Analyze all .txt abstracts in a directory and return a DataFrame with the expected CSV columns.

`analyze_arxiv_paper(arxiv_url, download_dir, url_type='tex')`

Main function to download, extract, and analyze an arXiv paper.

Parameters:

arxiv_url : str The arXiv URL of the paper download_dir : Path Directory to download and store the paper url_type : str Type of arXiv URL, either "tex" or "pdf"

Returns:

pd.DataFrame Analysis results as a DataFrame

`analyze_content(folder_path, paper_id, title)`

Evaluate a paper by extracting variables and URLs from its files. Returns a DataFrame with evaluation results.

`combine_files_in_folder(folder_path, file_extensions=['.tex', '.md', '.txt'])`

Combine all files with specified extensions in a given directory into a single file.

`download_extract_source(arxiv_url, path_download)`

Downloads and extracts the source code of an ArXiv paper from its URL. Also retrieves the paper title from the arXiv API. Returns the paper title and the download directory path.

`download_pdf_and_convert(arxiv_url, path_download)`

Downloads a PDF from arXiv and converts it to markdown using docling. Returns the paper title and the path to the markdown file.

`extract_category_presence_from_text(text)`

Given raw text (e.g., an abstract), return boolean presence for each category relevant to the gold-standard CSV output.

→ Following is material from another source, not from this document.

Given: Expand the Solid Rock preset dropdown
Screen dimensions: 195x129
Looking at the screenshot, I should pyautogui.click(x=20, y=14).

Output keys (CSV columns): - problem - objective - research_method - research_questions - pseudocode - dataset - hypothesis - prediction - code_available (mapped from method_source_code) - software_dependencies - experiment_setup

`extract_urls(combined_path)`

Extract URLs from the combined file.

`find_data_repository_links(url_list, allowed_domains=['github', 'gitlab', 'bitbucket', 'zenodo'])`

Find URLs belonging to allowed domains.

`find_variables(combined_path)`

Return a list of (variable_category, matched_phrase) pairs found in the paper.

`parse_arxiv_id(arxiv_url)`

Extract the canonical arXiv identifier (without version or extension) from arxiv_url which may be any of: • https://arxiv.org/abs/1909.00066v1 • https://arxiv.org/pdf/1909.00066.pdf • https://arxiv.org/pdf/1909.00066v2.pdf • https://arxiv.org/src/1909.00066 • https://arxiv.org/e-print/1909.00066 Returns the bare identifier, e.g. 1909.00066.

`repo_analyzer` module

The repo_analyzer module evaluates the structure of a Git repository that claims to implement the research. Its main tasks are:

Cloning public repositories (GitHub, GitLab, Bitbucket, …).
Searching for dependency specification files (e.g. requirements.txt, environment.yml, pyproject.toml, Dockerfile, …).
Detecting wrapper scripts or entry-point files (run.py, main.sh, Makefile, …).
Parsing the project's README for sections that describe installation or requirements.
Aggregating the findings into a tabular report.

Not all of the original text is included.